▶ [Entries provided]
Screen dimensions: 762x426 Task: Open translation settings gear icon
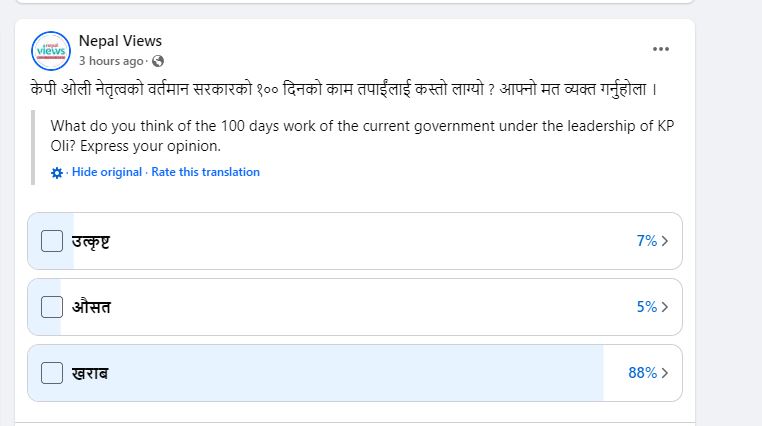(x=57, y=173)
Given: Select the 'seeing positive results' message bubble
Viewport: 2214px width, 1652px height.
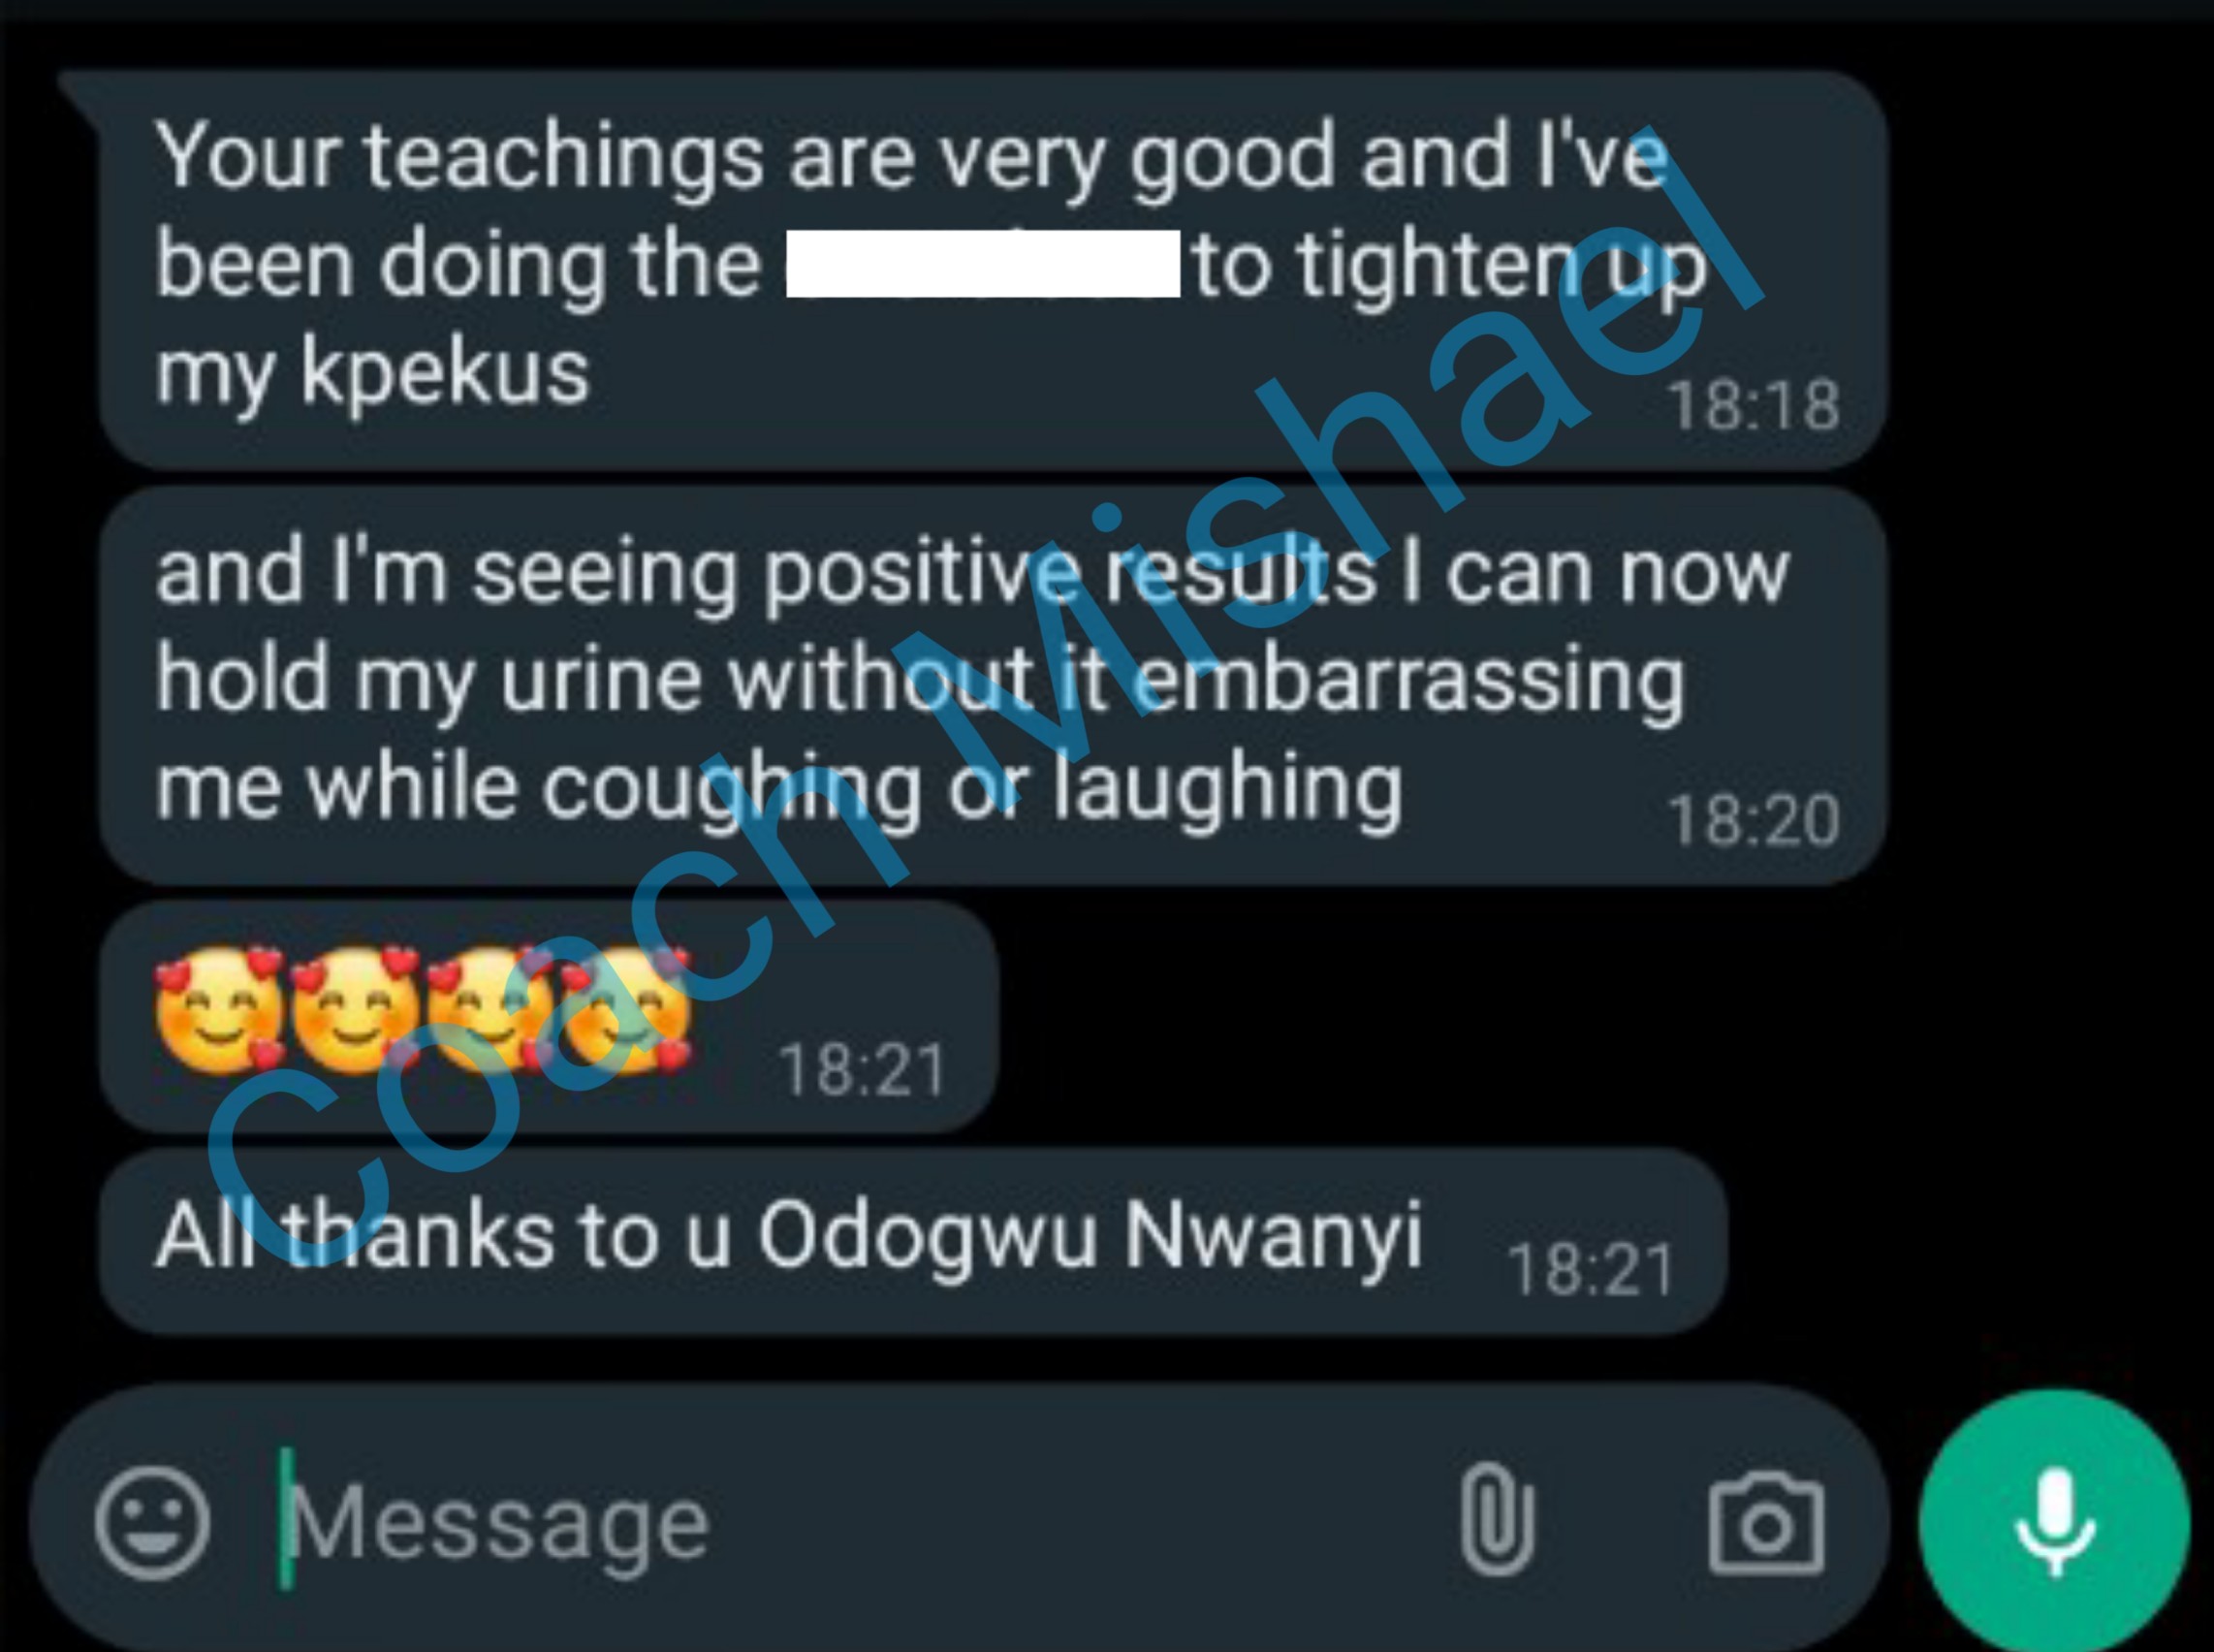Looking at the screenshot, I should pos(993,686).
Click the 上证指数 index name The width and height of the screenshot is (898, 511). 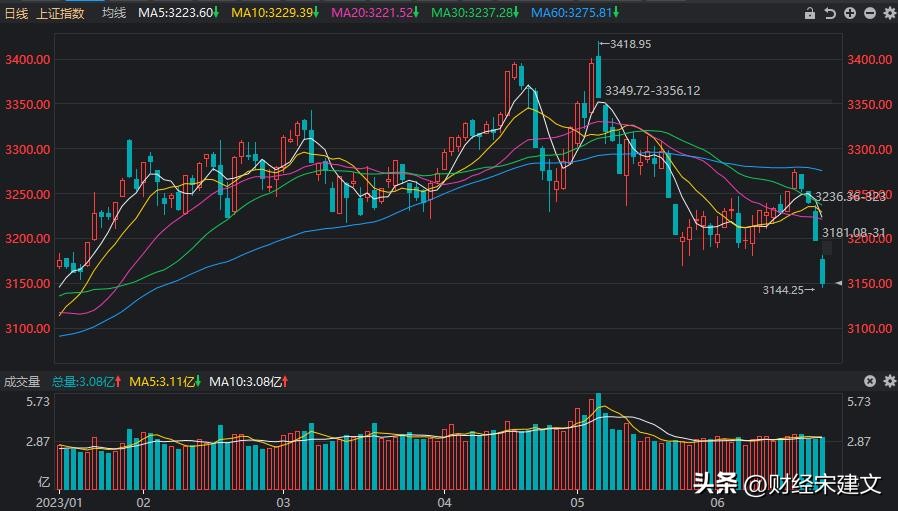62,13
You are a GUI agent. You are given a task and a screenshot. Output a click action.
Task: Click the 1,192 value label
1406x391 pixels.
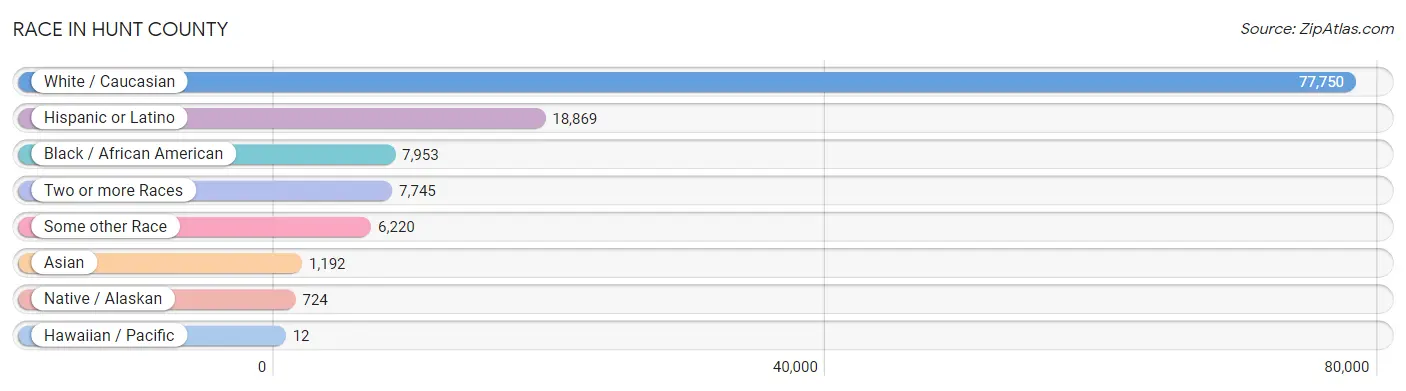coord(327,263)
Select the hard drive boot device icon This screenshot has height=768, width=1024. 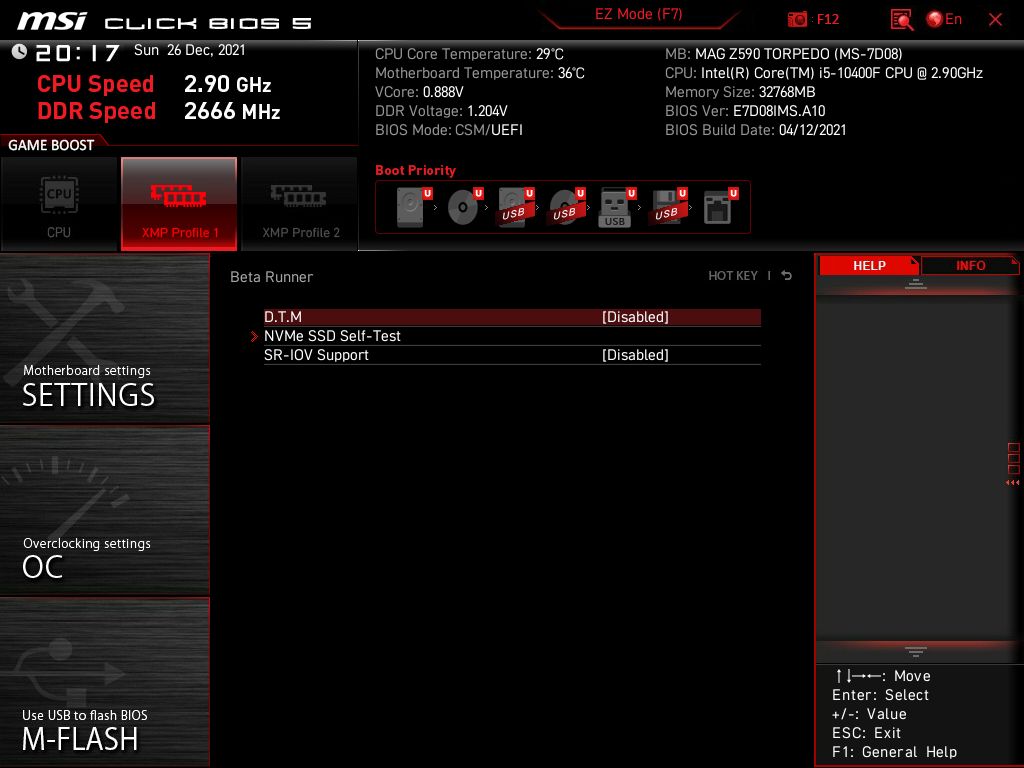pyautogui.click(x=411, y=207)
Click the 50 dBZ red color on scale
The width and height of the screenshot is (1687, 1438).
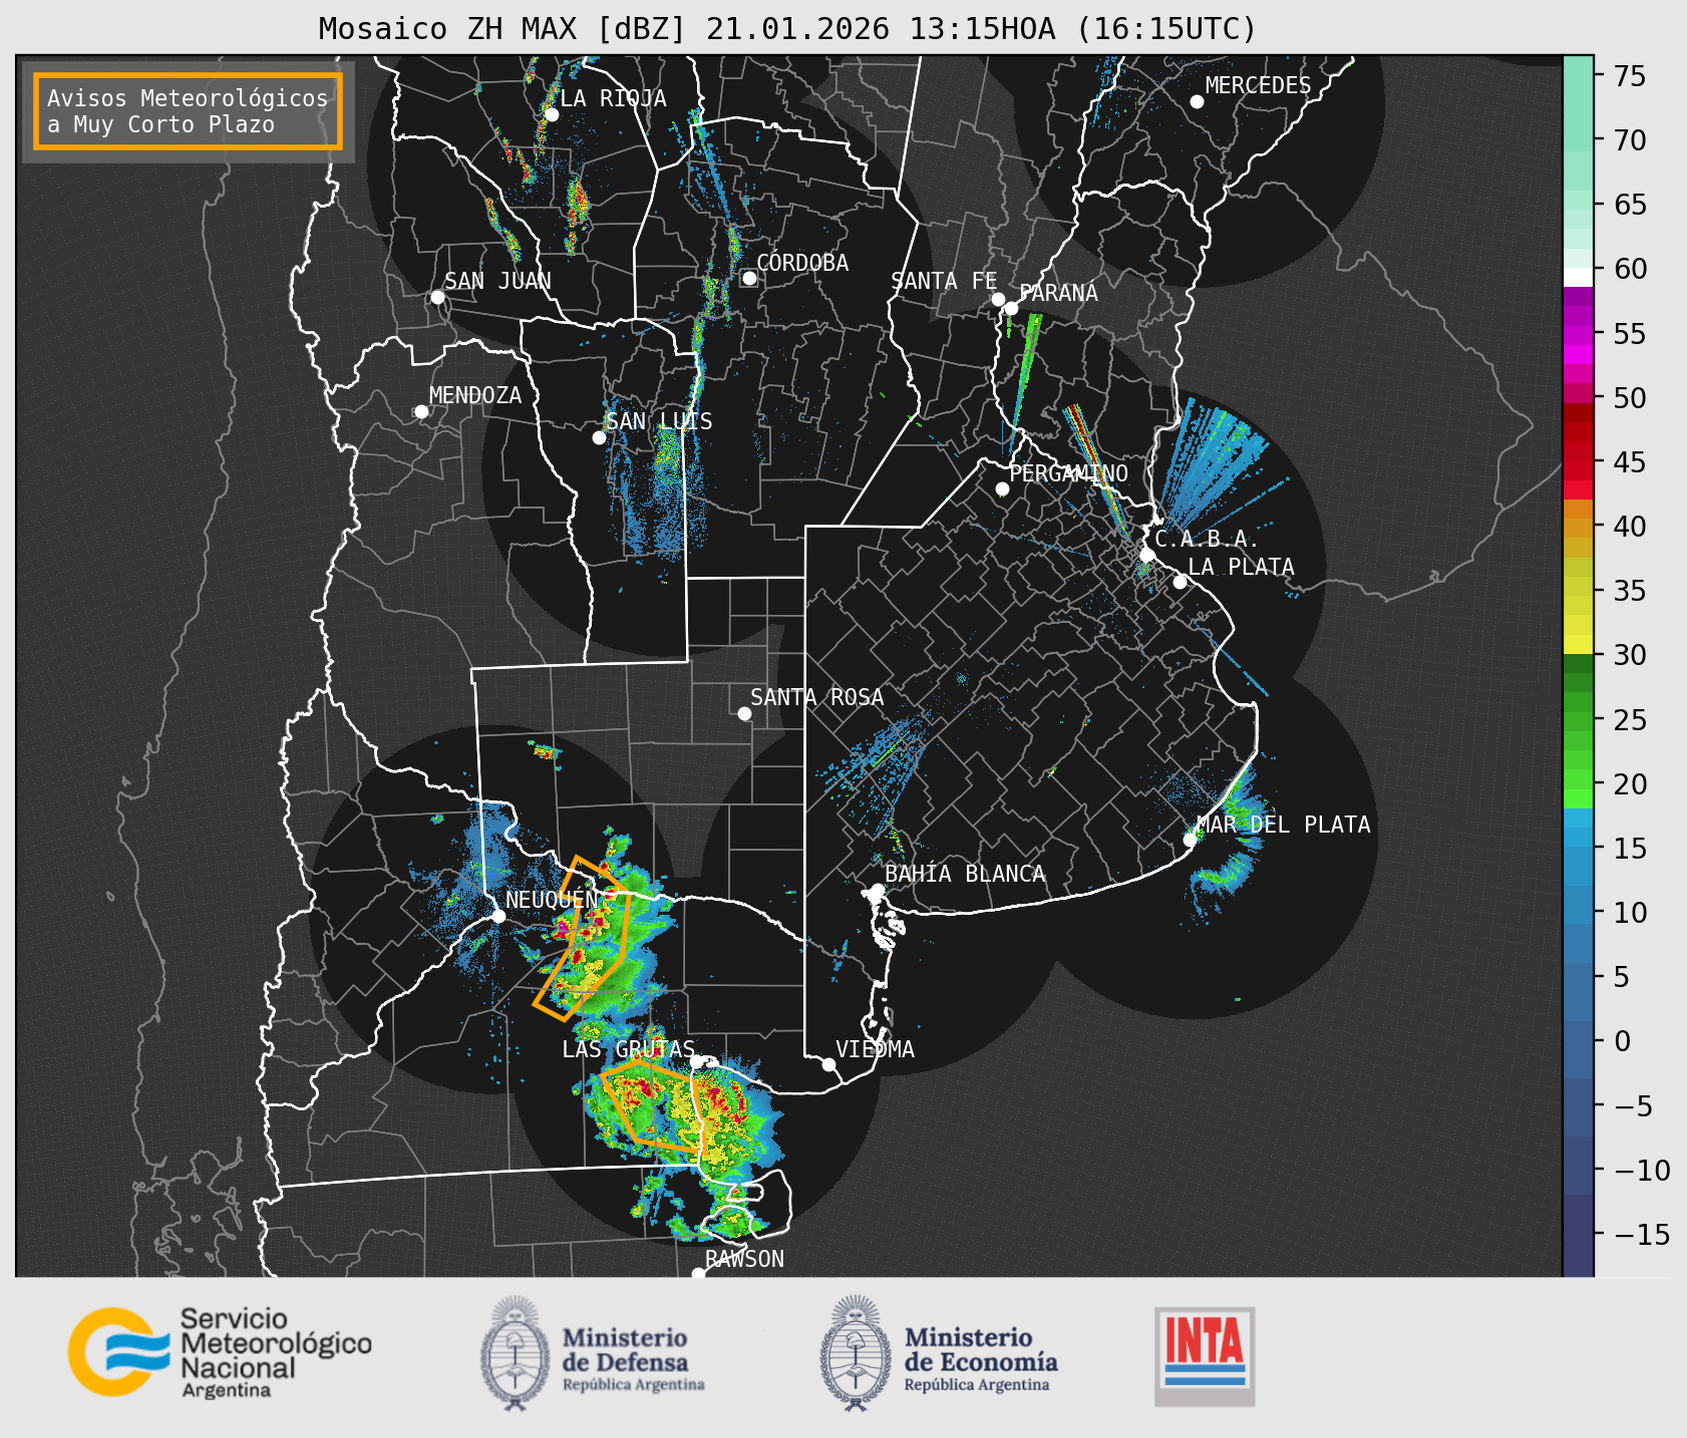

▶ [Try it] No pictures go in the copy. Output exactly the lines from the line containing "Click the 50 dBZ red color on scale" through the end of the listing above.

▶ [Answer box]
Click the 50 dBZ red color on scale
The width and height of the screenshot is (1687, 1438).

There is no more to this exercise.